Following the recent scandal involving Brexit leader Nigel Farage, whose bank account was shuttered by Coutts / NatWest due to his conservative political platform, a number of British MPs (members of parliament) are working on a new law to stop this kind of thing from ever happening again while bolstering and protecting freedom of expression throughout the country.
A related set of newly proposed rules would also force banks to provide customers with at least three months' notice before closing their accounts. Currently, British banks are only required to give customers a one-month notice before termination, and they are not yet required to provide an "explicit" reason as to why an account is being closed in the first place, which would change under the new rules.
"It would be of serious concern if financial services were being denied to anyone exercising their right to lawful free speech," said Economic Secretary of the Treasury Andrew Griffith about the matter.
"[T]he privilege of a banking license in a democracy should imply a duty not to 'debank' because you disagree with someone's views."
(Related: Check out these 10 health and safety problems the world will have to deal with after the banking system finally collapses.)
In Farage's case, Coutts / NatWest is, or at least was, run by an anti-Brexit executive who took it upon himself to punish Farage simply for having a different set of political beliefs than himself. The newly proposed rules would make it a crime for the banking sector to discriminate against customers in this way.
It turns out that most British banking executives remain fervently opposed to Great Britain leaving the European Union. This is more than likely because banking in general is controlled by globalists who want their pawn nations to merge and consolidate under one power structure rather than uphold their individual sovereignty.
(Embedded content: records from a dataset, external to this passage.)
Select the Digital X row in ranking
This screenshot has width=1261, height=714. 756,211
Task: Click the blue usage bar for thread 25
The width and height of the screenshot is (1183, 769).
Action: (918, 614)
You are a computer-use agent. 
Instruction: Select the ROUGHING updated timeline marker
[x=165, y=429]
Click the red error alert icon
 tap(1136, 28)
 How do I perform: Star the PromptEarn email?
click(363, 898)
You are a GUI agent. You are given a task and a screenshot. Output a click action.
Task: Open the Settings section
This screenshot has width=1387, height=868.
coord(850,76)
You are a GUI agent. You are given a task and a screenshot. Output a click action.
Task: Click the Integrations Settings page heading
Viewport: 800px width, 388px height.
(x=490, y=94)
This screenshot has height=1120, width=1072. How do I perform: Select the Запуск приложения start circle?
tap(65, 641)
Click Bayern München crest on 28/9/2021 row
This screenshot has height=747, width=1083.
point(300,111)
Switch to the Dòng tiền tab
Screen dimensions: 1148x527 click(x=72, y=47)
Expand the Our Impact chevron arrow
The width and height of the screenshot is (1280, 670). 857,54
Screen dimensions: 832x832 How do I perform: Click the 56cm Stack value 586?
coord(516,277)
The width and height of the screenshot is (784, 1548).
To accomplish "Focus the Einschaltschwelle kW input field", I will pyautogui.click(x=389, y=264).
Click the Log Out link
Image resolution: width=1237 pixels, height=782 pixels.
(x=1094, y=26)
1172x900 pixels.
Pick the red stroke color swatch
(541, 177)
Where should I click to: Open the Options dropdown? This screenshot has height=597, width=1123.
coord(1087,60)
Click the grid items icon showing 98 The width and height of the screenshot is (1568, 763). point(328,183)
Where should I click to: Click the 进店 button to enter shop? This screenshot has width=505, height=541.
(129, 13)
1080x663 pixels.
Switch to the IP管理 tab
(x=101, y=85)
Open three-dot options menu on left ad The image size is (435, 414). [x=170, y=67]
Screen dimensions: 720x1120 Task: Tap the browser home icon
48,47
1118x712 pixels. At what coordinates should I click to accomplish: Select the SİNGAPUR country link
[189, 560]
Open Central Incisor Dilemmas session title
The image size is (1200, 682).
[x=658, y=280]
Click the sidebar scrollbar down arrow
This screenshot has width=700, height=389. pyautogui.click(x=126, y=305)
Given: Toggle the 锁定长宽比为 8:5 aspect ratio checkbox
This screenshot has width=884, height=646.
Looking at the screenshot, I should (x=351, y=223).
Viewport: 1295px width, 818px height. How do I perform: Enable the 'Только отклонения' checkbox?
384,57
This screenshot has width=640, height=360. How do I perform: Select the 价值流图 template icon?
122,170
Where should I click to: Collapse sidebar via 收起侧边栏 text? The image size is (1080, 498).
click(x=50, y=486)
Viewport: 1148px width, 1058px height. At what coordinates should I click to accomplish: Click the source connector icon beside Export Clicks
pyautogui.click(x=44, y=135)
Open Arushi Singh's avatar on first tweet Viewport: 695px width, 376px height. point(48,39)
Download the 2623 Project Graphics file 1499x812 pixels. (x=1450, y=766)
Here in the United States, the tech giants are known to engage in similar politically driven censorship, and even a few finance platforms like PayPal have been caught engaging in targeted harassment and censorship of accounts with opposing political views. For an actual banking entity to do this kind of thing, however, is relatively new – and is, quite frankly, scary.
It is one thing to get banned from Facebook or Twitter, which in the grander scheme of things is not that big of a deal. But to lose one's ability to financially transact simply for having the "wrong" set of political beliefs is a whole different animal that, for the sake of freedom and liberty, must be nipped in the bud.
Rules that were implemented in 2015 allow for everyone in the country to hold a basic bank account, no questions asked, facilitating the sending and receiving of payments.
"A credit institution must not discriminate against consumers legally resident in the European Union by reason of their nationality or place of residence or by reason of any other ground referred to in article 21 of the charter of fundamental rights of the European Union when those consumers apply for or access a payment account," the legislation reads.
The rights charter further states:
"Any discrimination based on any ground such as sex, race, colour, ethnic or social origin, genetic features, language, religion or belief, political or any other opinion, membership of a national minority, property, birth, disability, age or sexual orientation shall be prohibited."